O ministro dos Assuntos Parlamentares riu-se.

"Sabes bem que isso não vai acontecer, Gonçalo. O procurador está controladíssimo..."

"Sim, mas quando sairmos do poleiro os nossos sucessores podem nomear outro gajo para a procuradoria e aí..."

"Os nossos sucessores também vão ter muito cuidadinho. Tal como nós, têm favores a pagar e benesses a distribuir. Somos todos feitos do mesmo barro."

O primeiro-ministro impacientou-se.

"Pois sim", concedeu. "O problema, porém, mantém-se. Esta lei que andas a congeminar parece-me muito perigosa. É melhor parares com esse disparate, ouviste? Não quero cá confusões."

"Não te preocupes, Gonçalo", respondeu o ministro dos Assuntos Parlamentares com uma risadinha. "Está tudo previsto."

"O que queres dizer com isso?"

"Olha só o que diz o artigo sexto da lei", disse, afinando a voz e 496

preparando-se para ler. "A pena aplicável aos crimes de responsabilidade cometidos por titular de cargo político no exercício das suas funções poderá ser especialmente atenuada, para além dos casos previstos na lei geral, quando se mostre que o bem ou valor sacrificados o foram para salvaguarda de outros constitucionalmente relevantes ou quando for diminuto o grau de responsabilidade funcional do agente e não haja lugar à exclusão da ilicitude ou da culpa, nos termos gerais."

Fez-se um silêncio momentâneo na ligação telefónica. "Não percebi patavina", confessou o primeiro-ministro. "O que raio quer isso dizer?"

O seu interlocutor riu-se do outro lado da linha.

"Isto está escrito num legalês propositadamente confuso para que ninguém entenda", explicou. "É um palavreado jurídico que o escritório de advogados do Manel, o nosso ilustre deputado, arranjou como escapatória. Na prática, este artigo significa que ninguém será condenado por coisa nenhuma."

"De certeza?"

"Ó Gonçalo, francamente! Achas mesmo que eu ia parir uma lei que nos encravava a todos?
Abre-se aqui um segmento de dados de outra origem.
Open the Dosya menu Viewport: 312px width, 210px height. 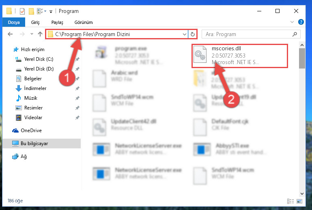[x=14, y=22]
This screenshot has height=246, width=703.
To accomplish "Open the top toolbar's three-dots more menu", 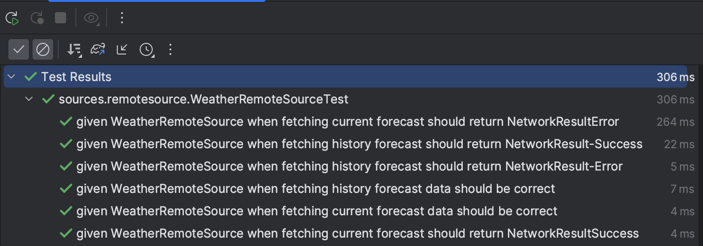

Não, fica descansado! Mesmo que venha a pior das crises, vais ver que ninguém será processado, e muito menos condenado, pelo que quer que seja! Está tudo tratado. Continuamos inimputáveis."

Fez-se um curto silêncio na ligação, enquanto o primeiro-ministro digeria o que acabava de ouvir.

"Vendo bem, acho que essa lei é muito importante para moralizar a vida política em Portugal", sentenciou, a voz de repente serena. "Vou apresentá-la como uma reforma fundamental, destinada a credibilizar a actividade política no país, a prova de que encaramos com seriedade e responsabilidade os nossos deveres para com os Portugueses e não receamos as consequências dos nossos actos de gestão. Quem não deve não teme! É justamente por não devermos que não tememos apresentar uma lei como esta!"